Each line of the records is to be copied verbatim.

═════ PROVIDED ENTRIES ═════

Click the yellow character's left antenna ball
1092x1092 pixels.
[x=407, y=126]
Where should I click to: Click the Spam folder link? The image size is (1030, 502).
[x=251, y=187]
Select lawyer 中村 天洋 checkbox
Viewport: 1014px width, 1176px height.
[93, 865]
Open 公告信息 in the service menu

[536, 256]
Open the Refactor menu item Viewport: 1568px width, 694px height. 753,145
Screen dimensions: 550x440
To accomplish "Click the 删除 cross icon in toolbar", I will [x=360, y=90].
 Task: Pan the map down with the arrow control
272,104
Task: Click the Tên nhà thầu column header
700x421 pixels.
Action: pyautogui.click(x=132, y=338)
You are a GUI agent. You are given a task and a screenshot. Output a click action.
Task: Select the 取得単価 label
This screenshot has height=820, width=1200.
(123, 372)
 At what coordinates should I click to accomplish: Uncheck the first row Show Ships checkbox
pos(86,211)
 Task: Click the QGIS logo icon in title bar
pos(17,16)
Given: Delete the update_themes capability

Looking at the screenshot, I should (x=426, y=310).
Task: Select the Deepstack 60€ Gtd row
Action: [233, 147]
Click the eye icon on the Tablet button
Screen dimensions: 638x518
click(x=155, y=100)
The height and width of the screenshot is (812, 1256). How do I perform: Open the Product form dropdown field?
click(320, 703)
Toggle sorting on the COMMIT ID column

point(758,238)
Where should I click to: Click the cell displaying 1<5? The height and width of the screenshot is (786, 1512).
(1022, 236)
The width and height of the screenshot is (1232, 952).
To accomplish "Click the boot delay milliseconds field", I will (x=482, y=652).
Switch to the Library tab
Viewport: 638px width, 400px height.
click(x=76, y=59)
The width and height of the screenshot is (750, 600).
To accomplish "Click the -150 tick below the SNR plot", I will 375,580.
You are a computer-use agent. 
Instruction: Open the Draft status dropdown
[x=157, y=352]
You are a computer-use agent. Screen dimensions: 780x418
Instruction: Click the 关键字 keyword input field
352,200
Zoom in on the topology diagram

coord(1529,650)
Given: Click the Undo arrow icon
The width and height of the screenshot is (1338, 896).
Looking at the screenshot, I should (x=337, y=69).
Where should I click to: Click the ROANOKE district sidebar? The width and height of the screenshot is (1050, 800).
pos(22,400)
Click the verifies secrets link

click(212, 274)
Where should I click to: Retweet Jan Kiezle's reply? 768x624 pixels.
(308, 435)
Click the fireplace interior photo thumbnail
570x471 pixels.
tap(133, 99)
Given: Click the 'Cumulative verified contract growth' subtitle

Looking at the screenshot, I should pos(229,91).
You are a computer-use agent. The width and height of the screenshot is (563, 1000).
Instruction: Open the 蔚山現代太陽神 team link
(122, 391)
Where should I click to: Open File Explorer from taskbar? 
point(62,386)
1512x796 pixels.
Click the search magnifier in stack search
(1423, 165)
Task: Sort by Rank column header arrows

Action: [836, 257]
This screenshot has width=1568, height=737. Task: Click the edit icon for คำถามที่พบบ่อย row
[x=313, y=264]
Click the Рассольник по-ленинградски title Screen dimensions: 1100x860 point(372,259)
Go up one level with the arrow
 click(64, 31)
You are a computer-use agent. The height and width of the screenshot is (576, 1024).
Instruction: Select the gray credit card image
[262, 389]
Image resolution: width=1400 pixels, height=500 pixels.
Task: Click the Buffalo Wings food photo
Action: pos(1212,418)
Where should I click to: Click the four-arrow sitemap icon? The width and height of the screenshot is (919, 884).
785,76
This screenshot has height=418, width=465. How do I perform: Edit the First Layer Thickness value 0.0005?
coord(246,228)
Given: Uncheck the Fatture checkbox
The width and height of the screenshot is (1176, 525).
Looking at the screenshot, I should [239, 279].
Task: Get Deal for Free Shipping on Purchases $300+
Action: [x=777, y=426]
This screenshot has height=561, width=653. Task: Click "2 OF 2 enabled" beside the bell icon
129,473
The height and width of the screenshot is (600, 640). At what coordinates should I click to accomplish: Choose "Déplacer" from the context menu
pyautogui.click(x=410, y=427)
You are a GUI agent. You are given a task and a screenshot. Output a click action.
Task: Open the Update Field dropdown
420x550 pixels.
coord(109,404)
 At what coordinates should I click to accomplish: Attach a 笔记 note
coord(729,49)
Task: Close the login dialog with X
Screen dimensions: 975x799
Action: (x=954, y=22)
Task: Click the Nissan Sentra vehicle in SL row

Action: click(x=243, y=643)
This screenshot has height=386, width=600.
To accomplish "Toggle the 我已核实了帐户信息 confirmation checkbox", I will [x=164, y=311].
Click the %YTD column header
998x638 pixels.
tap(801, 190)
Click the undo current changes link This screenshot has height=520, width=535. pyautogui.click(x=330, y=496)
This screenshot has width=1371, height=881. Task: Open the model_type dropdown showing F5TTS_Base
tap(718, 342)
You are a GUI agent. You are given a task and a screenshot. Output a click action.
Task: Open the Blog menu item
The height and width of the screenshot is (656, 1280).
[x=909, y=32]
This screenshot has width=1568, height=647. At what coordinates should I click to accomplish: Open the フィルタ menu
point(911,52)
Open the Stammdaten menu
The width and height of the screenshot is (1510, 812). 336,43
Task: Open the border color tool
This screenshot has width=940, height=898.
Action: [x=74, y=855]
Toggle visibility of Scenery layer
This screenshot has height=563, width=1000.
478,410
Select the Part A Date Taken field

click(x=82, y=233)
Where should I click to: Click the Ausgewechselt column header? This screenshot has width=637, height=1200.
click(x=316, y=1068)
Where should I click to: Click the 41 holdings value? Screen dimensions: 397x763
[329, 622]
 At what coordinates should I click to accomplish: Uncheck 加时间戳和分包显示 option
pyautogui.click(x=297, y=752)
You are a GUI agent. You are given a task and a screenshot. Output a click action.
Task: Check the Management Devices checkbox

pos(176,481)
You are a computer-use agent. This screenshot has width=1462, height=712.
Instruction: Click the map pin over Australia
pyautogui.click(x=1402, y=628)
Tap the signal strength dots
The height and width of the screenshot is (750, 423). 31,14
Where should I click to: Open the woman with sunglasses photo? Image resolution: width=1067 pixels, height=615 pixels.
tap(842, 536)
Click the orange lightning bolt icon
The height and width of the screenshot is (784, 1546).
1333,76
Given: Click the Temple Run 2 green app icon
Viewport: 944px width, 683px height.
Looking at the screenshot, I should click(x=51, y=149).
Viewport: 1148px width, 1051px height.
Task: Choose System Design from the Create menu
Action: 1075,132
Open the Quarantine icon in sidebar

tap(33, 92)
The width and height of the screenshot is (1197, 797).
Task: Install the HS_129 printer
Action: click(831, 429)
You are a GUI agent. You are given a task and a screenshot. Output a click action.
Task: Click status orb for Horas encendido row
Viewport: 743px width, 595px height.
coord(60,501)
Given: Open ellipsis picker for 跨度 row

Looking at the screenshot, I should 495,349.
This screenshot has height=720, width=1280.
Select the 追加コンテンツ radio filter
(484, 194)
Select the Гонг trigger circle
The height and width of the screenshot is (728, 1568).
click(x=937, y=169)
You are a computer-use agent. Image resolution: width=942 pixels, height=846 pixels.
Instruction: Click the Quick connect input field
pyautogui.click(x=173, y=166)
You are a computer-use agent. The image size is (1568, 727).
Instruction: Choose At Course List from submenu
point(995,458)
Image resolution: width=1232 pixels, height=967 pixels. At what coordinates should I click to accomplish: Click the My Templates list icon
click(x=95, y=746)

═════

### SOLUTION
Click the yellow character's left antenna ball
1092x1092 pixels.
[x=407, y=126]
Where should I click to: Click the Spam folder link? The image size is (1030, 502).
[x=251, y=187]
Select lawyer 中村 天洋 checkbox
Viewport: 1014px width, 1176px height.
[93, 865]
Open 公告信息 in the service menu

[536, 256]
Open the Refactor menu item Viewport: 1568px width, 694px height. 753,145
Screen dimensions: 550x440
To accomplish "Click the 删除 cross icon in toolbar", I will [x=360, y=90].
 Task: Pan the map down with the arrow control
272,104
Task: Click the Tên nhà thầu column header
700x421 pixels.
Action: pyautogui.click(x=132, y=338)
You are a GUI agent. You are given a task and a screenshot. Output a click action.
Task: Select the 取得単価 label
This screenshot has height=820, width=1200.
(123, 372)
 At what coordinates should I click to accomplish: Uncheck the first row Show Ships checkbox
pos(86,211)
 Task: Click the QGIS logo icon in title bar
pos(17,16)
Given: Delete the update_themes capability

Looking at the screenshot, I should (x=426, y=310).
Task: Select the Deepstack 60€ Gtd row
Action: [233, 147]
Click the eye icon on the Tablet button
Screen dimensions: 638x518
click(x=155, y=100)
The height and width of the screenshot is (812, 1256). How do I perform: Open the Product form dropdown field?
click(320, 703)
Toggle sorting on the COMMIT ID column

point(758,238)
Where should I click to: Click the cell displaying 1<5? The height and width of the screenshot is (786, 1512).
(1022, 236)
The width and height of the screenshot is (1232, 952).
To accomplish "Click the boot delay milliseconds field", I will (x=482, y=652).
Switch to the Library tab
Viewport: 638px width, 400px height.
click(x=76, y=59)
The width and height of the screenshot is (750, 600).
To accomplish "Click the -150 tick below the SNR plot", I will 375,580.
You are a computer-use agent. 
Instruction: Open the Draft status dropdown
[x=157, y=352]
You are a computer-use agent. Screen dimensions: 780x418
Instruction: Click the 关键字 keyword input field
352,200
Zoom in on the topology diagram

coord(1529,650)
Given: Click the Undo arrow icon
The width and height of the screenshot is (1338, 896).
Looking at the screenshot, I should (x=337, y=69).
Where should I click to: Click the ROANOKE district sidebar? The width and height of the screenshot is (1050, 800).
pos(22,400)
Click the verifies secrets link

click(212, 274)
Where should I click to: Retweet Jan Kiezle's reply? 768x624 pixels.
(308, 435)
Click the fireplace interior photo thumbnail
570x471 pixels.
tap(133, 99)
Given: Click the 'Cumulative verified contract growth' subtitle

Looking at the screenshot, I should pos(229,91).
You are a computer-use agent. The width and height of the screenshot is (563, 1000).
Instruction: Open the 蔚山現代太陽神 team link
(122, 391)
Where should I click to: Open File Explorer from taskbar? 
point(62,386)
1512x796 pixels.
Click the search magnifier in stack search
(1423, 165)
Task: Sort by Rank column header arrows

Action: [836, 257]
This screenshot has width=1568, height=737. Task: Click the edit icon for คำถามที่พบบ่อย row
[x=313, y=264]
Click the Рассольник по-ленинградски title Screen dimensions: 1100x860 point(372,259)
Go up one level with the arrow
 click(64, 31)
You are a computer-use agent. The height and width of the screenshot is (576, 1024).
Instruction: Select the gray credit card image
[262, 389]
Image resolution: width=1400 pixels, height=500 pixels.
Task: Click the Buffalo Wings food photo
Action: pos(1212,418)
Where should I click to: Click the four-arrow sitemap icon? The width and height of the screenshot is (919, 884).
785,76
This screenshot has height=418, width=465. How do I perform: Edit the First Layer Thickness value 0.0005?
coord(246,228)
Given: Uncheck the Fatture checkbox
The width and height of the screenshot is (1176, 525).
Looking at the screenshot, I should [239, 279].
Task: Get Deal for Free Shipping on Purchases $300+
Action: [x=777, y=426]
This screenshot has height=561, width=653. Task: Click "2 OF 2 enabled" beside the bell icon
129,473
The height and width of the screenshot is (600, 640). At what coordinates should I click to accomplish: Choose "Déplacer" from the context menu
pyautogui.click(x=410, y=427)
You are a GUI agent. You are given a task and a screenshot. Output a click action.
Task: Open the Update Field dropdown
420x550 pixels.
coord(109,404)
 At what coordinates should I click to accomplish: Attach a 笔记 note
coord(729,49)
Task: Close the login dialog with X
Screen dimensions: 975x799
Action: (x=954, y=22)
Task: Click the Nissan Sentra vehicle in SL row

Action: click(x=243, y=643)
This screenshot has height=386, width=600.
To accomplish "Toggle the 我已核实了帐户信息 confirmation checkbox", I will [x=164, y=311].
Click the %YTD column header
998x638 pixels.
tap(801, 190)
Click the undo current changes link This screenshot has height=520, width=535. pyautogui.click(x=330, y=496)
This screenshot has width=1371, height=881. Task: Open the model_type dropdown showing F5TTS_Base
tap(718, 342)
You are a GUI agent. You are given a task and a screenshot. Output a click action.
Task: Open the Blog menu item
The height and width of the screenshot is (656, 1280).
[x=909, y=32]
This screenshot has width=1568, height=647. At what coordinates should I click to accomplish: Open the フィルタ menu
point(911,52)
Open the Stammdaten menu
The width and height of the screenshot is (1510, 812). 336,43
Task: Open the border color tool
This screenshot has width=940, height=898.
Action: [x=74, y=855]
Toggle visibility of Scenery layer
This screenshot has height=563, width=1000.
478,410
Select the Part A Date Taken field

click(x=82, y=233)
Where should I click to: Click the Ausgewechselt column header? This screenshot has width=637, height=1200.
click(x=316, y=1068)
Where should I click to: Click the 41 holdings value? Screen dimensions: 397x763
[329, 622]
 At what coordinates should I click to accomplish: Uncheck 加时间戳和分包显示 option
pyautogui.click(x=297, y=752)
You are a GUI agent. You are given a task and a screenshot. Output a click action.
Task: Check the Management Devices checkbox

pos(176,481)
You are a computer-use agent. This screenshot has width=1462, height=712.
Instruction: Click the map pin over Australia
pyautogui.click(x=1402, y=628)
Tap the signal strength dots
The height and width of the screenshot is (750, 423). 31,14
Where should I click to: Open the woman with sunglasses photo? Image resolution: width=1067 pixels, height=615 pixels.
tap(842, 536)
Click the orange lightning bolt icon
The height and width of the screenshot is (784, 1546).
1333,76
Given: Click the Temple Run 2 green app icon
Viewport: 944px width, 683px height.
Looking at the screenshot, I should click(x=51, y=149).
Viewport: 1148px width, 1051px height.
Task: Choose System Design from the Create menu
Action: 1075,132
Open the Quarantine icon in sidebar

tap(33, 92)
The width and height of the screenshot is (1197, 797).
Task: Install the HS_129 printer
Action: click(831, 429)
You are a GUI agent. You are given a task and a screenshot. Output a click action.
Task: Click status orb for Horas encendido row
Viewport: 743px width, 595px height.
coord(60,501)
Given: Open ellipsis picker for 跨度 row

Looking at the screenshot, I should 495,349.
This screenshot has height=720, width=1280.
Select the 追加コンテンツ radio filter
(484, 194)
Select the Гонг trigger circle
The height and width of the screenshot is (728, 1568).
click(x=937, y=169)
You are a computer-use agent. Image resolution: width=942 pixels, height=846 pixels.
Instruction: Click the Quick connect input field
pyautogui.click(x=173, y=166)
You are a computer-use agent. The image size is (1568, 727).
Instruction: Choose At Course List from submenu
point(995,458)
Image resolution: width=1232 pixels, height=967 pixels. At what coordinates should I click to accomplish: Click the My Templates list icon
click(x=95, y=746)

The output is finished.